The Creative Writer : Go with the heart

When you've got something right, you'll know it. Creative writing is about feelings.

December 03, 2011 07:33 pm | Updated 07:33 pm IST

When is a piece of creative work finished? Well, according to the English poet W.H. Auden, never; it is simply abandoned. When Auden said that, he was talking about the propensity all writers have to constantly revisit their work in their quest for perfection. Hence the question should really be rephrased as: When should a piece of work be abandoned?

Before looking at it from the writer's perspective, let's turn our attention to what the publishing gatekeepers, that is editors and agents, have to say about what makes them take on an unpublished writer. Mind you, when I say unpublished writer, I am talking about the outsider looking to break into print on the dint of his or her skill and talent rather than someone born into the business. If you are born into the business, that is someone in your family or circle of friends is well established as a writer, editor or agent, then this does not apply; you are in the same position as a star son or daughter in Bollywood with influential people around to nurse you on to the centre-stage.

Vital criterion

So what do the gatekeepers have to say? Well, what they go on about is how the writing affected them. Yes, that's right — affected. Not informed or educated or impressed. Of course, there are several ways in which you can affect people with your writing. You can make them cry. You can keep them on the edge of their seats. You can have them in stitches laughing. You can scare the living daylights out of them. But, at the end of the day, affect is sensory rather than intellectual, high on feeling rather than thinking.

Hence, before abandoning your work, the first question you need to ask yourself is whether the work contains the necessary affect. Yes, you need to be careful about technique and keep mistakes out. And yes, glaring technical flaws will prevent you from breaking into print. But, at the end of the day, creative writing goes for the heart rather than the head. In Midnight's Children Salman Rushdie famously got the date of Gandhi's assassination wrong. That did not prevent the novel from becoming a classic. Others have produced novels where Hindu characters have had Muslim-sounding names and vice versa — Zadie Smith's White Teeth comes to mind — and that hasn't made any difference to the way their work has been received. Getting it right in creative writing is not so much about getting facts right as feelings.

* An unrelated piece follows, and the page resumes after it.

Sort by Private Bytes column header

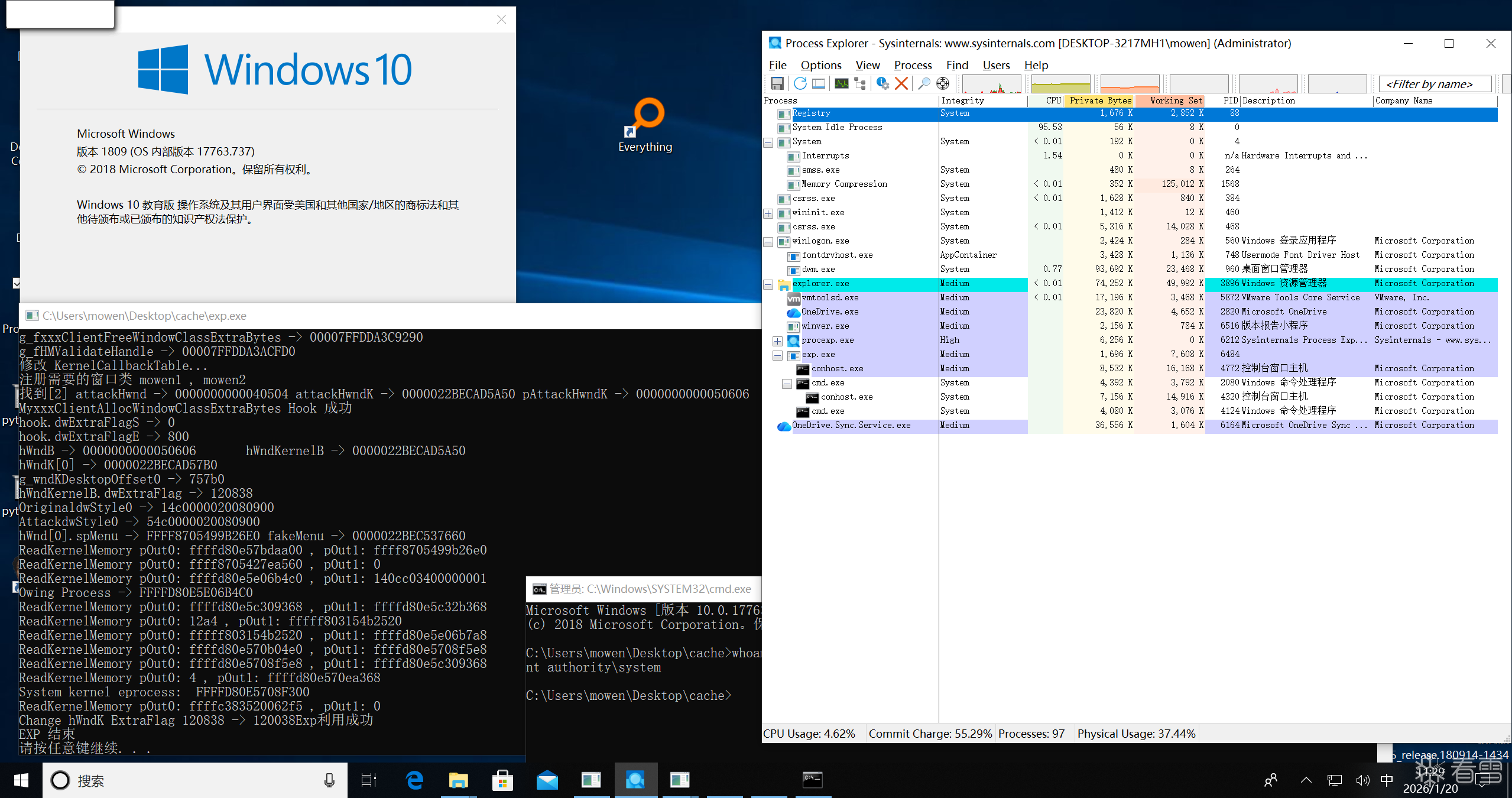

Hence, the final decision as to when it is time to abandon a piece of creative writing has to be based on feeling rather than thinking. That is why the more you write the more you learn to trust the eureka feeling that lets you know you have got something right. While you are learning the craft, that feeling can mislead. But as you improve, so does your instinct. While creating the work, it allows you to recognise moments of genuine inspiration. When the work is complete it lets you know when the best thing you can do to it is abandon it.

Word of caution

However, I would like to sound one note of warning. One thing I have learnt over the years is not to go overboard on how I feel while writing a short story or a novel. It is true that you should never embark on a project if it doesn't excite you — not unless they are giving you a million bucks for it — for, if you are not excited then how are you going to excite others? But the excitement you feel during the writing process can be misleading as well as fleeting. As imagination takes flight and you soar on the wings of inspiration it is possible to feel as if you already have one hand on the Booker Prize. You simply can't get over how clever you are and how well everything is flowing and how simply getting out of bed in the morning brings on an adrenalin rush. At these moments remember what you are experiencing is the exhilaration that is part and parcel of any creative act. Someone attempting a short story for the first time can experience it as well. That does not mean the end product pushes the right buttons.

Therefore, after you have done everything you can with editing your work put it aside and do something else for a while. When you return to it after an interval and if it still conjures the kind of excitement you felt while writing it, then it is fit to be abandoned and despatched on its journey into print.